Caro padre Livio, sono un suo affezionatissimo ascoltatore, medjugorjano e appassionato di Maria Valtorta. Per caso facendo una ricerca di “Valtorta” su Google ho trovato questo comunicato che mi ha lasciato un poco amareggiato

Luca


Caro Luca,

Il testo del Dicastero non dice nulla di nuovo riguardo all’opera di Maria Valtorta, ma ribadisce quello che ha sempre detto la Chiesa.

 I Vangeli divinamente ispirati sono solo quattro e solo di loro si può dire che sono Parola di Dio, mentre di altre opere come i vangeli apocrifi e tanti altri testi di grande valore spirituale che ci hanno donati i Mistici, si può dire che sono opere edificanti, che fanno bene all’anima di chi li legge, come sicuramente sono le pagine scritte da Maria Valtorta che hanno una grande eco nel mondo.

A una domanda fatta dalla veggente Marija alla Madonna, su richiesta di un Sacerdote, riguardante il Poema dell’uomo Dio, la Gospa ha risposto che ”si può leggere”, ma non ha detto che si “deve credere” come invece è necessario per i quattro  Vangeli che sono Parola di Dio e quindi esigono l’obbedienza  della fede soprannaturale.

Ave Maria

Padre Livio


DICASTERO PER LA DOTTRINA DELLA FEDE 

Comunicato circa gli scritti di Maria Valtorta

Spesso pervengono alla Santa Sede, da parte sia di ecclesiastici che di laici, richieste di chiarimento circa la posizione della Chiesa riguardo agli scritti di Maria Valtorta, quali l’opera Il poema dell’Uomo Dio, oggi conosciuta con il titolo L’Evangelo come mi è stato rivelato, e altre pubblicazioni.

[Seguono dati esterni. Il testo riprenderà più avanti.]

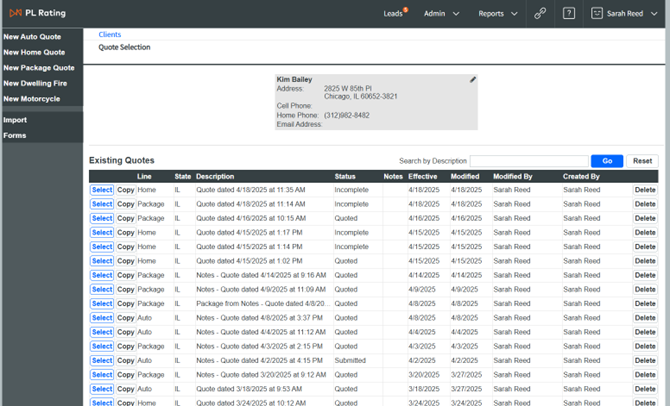Start a New Auto Quote
Screen dimensions: 670x406
click(x=32, y=37)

A tal riguardo, si ribadisce che presunte “visioni”, “rivelazioni” e “comunicazioni” contenute negli scritti di Maria Valtorta, o comunque ad essi attribuite, non possono essere ritenute di origine soprannaturale, ma devono essere considerate semplicemente forme letterarie di cui si è servita l’Autrice per narrare, a modo suo, la vita di Gesù Cristo.

Nella sua lunga tradizione, la Chiesa non accetta come normativi i Vangeli apocrifi e altri testi simili, in quanto non ne riconosce l’ispirazione divina, rinviando alla lettura sicura dei Vangeli ispirati.